Come scrissero nella richiesta presentata lo scorso luglio il pubblico ministero Nino Di Matteo e l'aggiunto Ignazio De Francisci «nella sua veste di esponente politico di spicco, prima della Dc e poi del Ccd e Cdu e, dopo il 13 maggio 2001, di parlamentare nazionale, Romano avrebbe consapevolmente e fattivamente contribuito al sostegno ed al rafforzamento dell'associazione mafiosa, intrattenendo, anche al fine di acquisire sostegno elettorale, rapporti diretti o mediati con numerosi esponenti di spicco dell'organizzazione tra i quali Angelo Siino, Giuseppe Guttadauro, Antonino Mandalà e Francesco Campanella». Due di questi – Siino e Campanella – sono peraltro tra i “pentiti” su cui oggi si basa proprio l'accusa al ministro.
L'aula, il cui voto sarà palese, è spaccata.
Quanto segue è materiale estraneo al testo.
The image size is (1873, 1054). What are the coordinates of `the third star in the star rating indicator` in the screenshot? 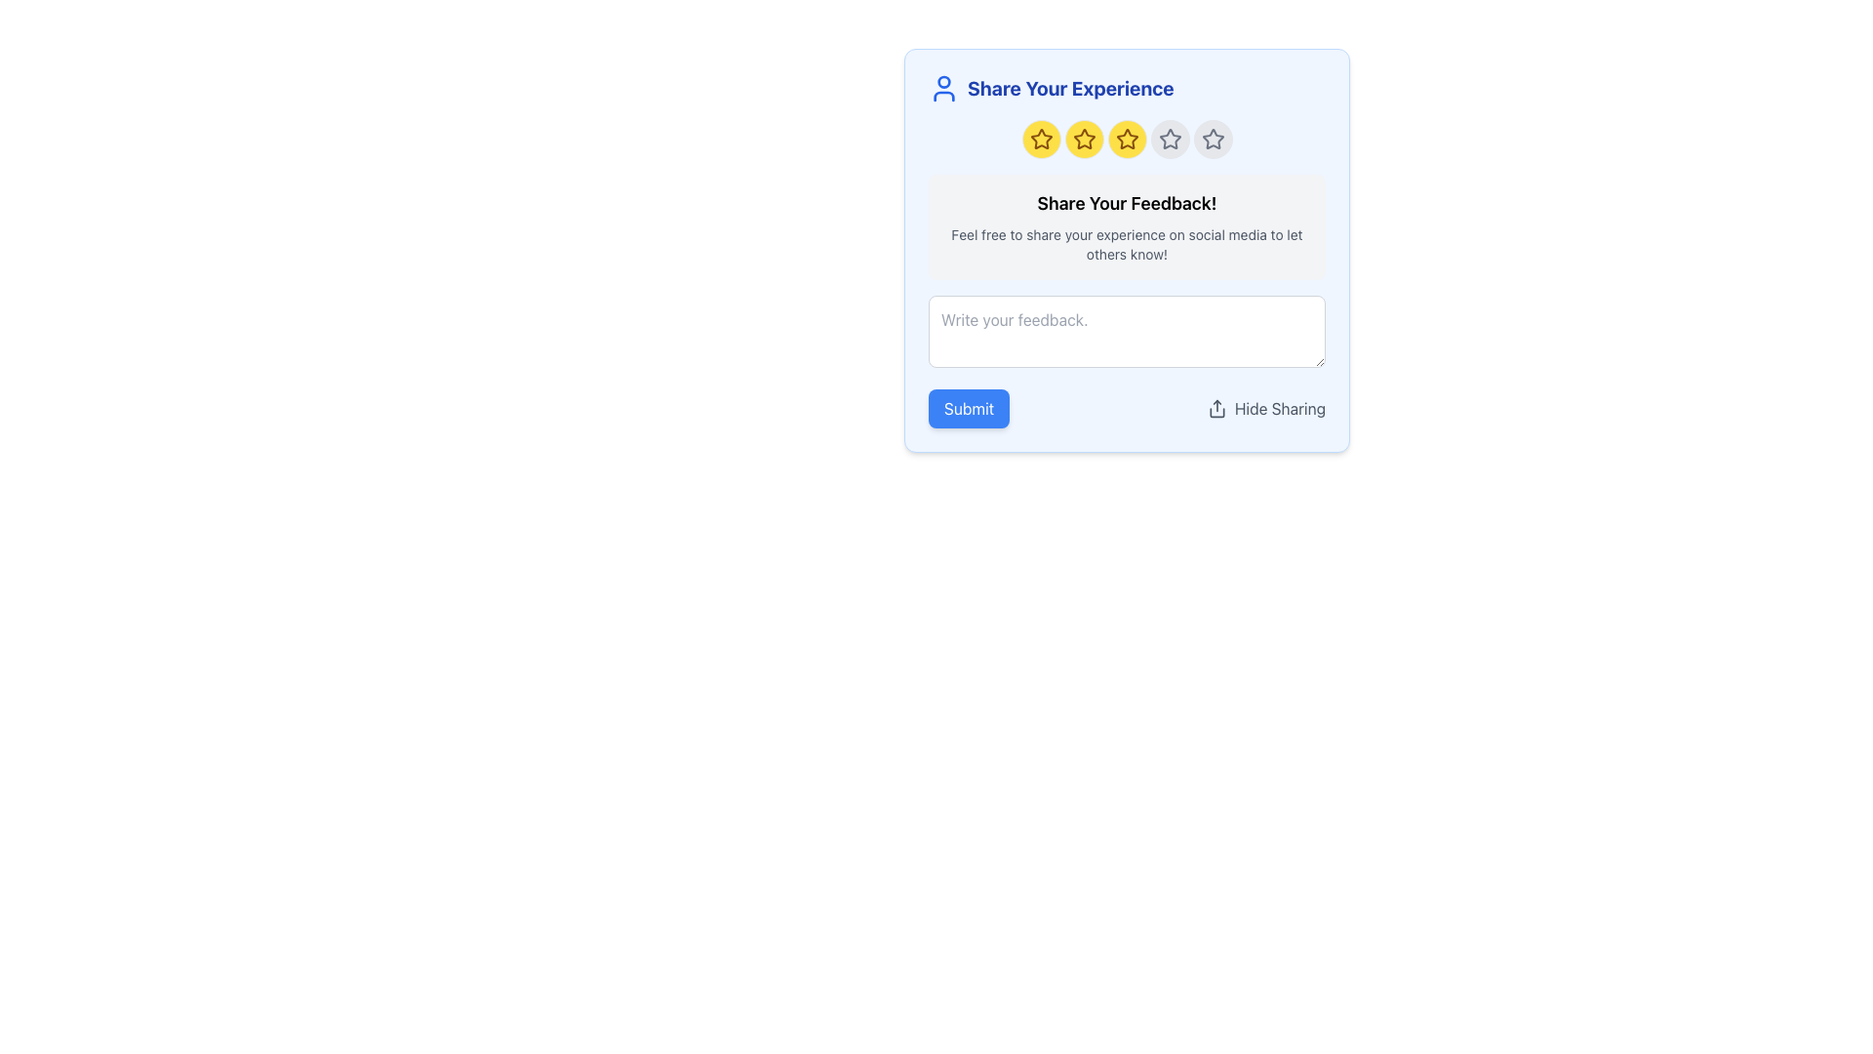 It's located at (1127, 138).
Se da un lato il fronte dell'opposizione vede il portabandiera nel leader dell'Italia dei Valori Antonio Di Pietro, che prevede un vero e proprio «voto di scambio in stile mafioso» ed al quale si aggiungono gli esponenti del Partito Democratico e dell'Unione di Centro (Lorenzo Cesa, segretario del partito, ha definito il ministro «ribaltonista che difende le quote latte per interessi di bottega della Lega»), proprio dal partito di Bossi – sempre più ancora di salvezza per il governo – potrebbero arrivare i numeri necessari a salvare la poltrona di Romano.
Come sempre più spesso accade, tutto si deciderà in una manciata di voti. Sulla carta la mozione di sfiducia dovrebbe non raggiungere la maggioranza – che può contare su 320 voti, mentre l'opposizione si ferma a 306 – e quindi essere rigettata. Ma bisognerà capire quanto folto sarà il “partito degli assenti”, tra assenze sicure come quella di Marianna Madia, che ieri ha partorito e difficilmente sarà in aula e quelle ancora incerte tra le quali spicca quella dell'ex ministro democristiano – ed ex inquisito per mafia – Calogero Mannino.
Oltre ai deputati, sono stati convocati anche gli “indignados”, che si ritroveranno sotto Montecitorio a partire dalle 15.30 per una “catena umana della legalità”.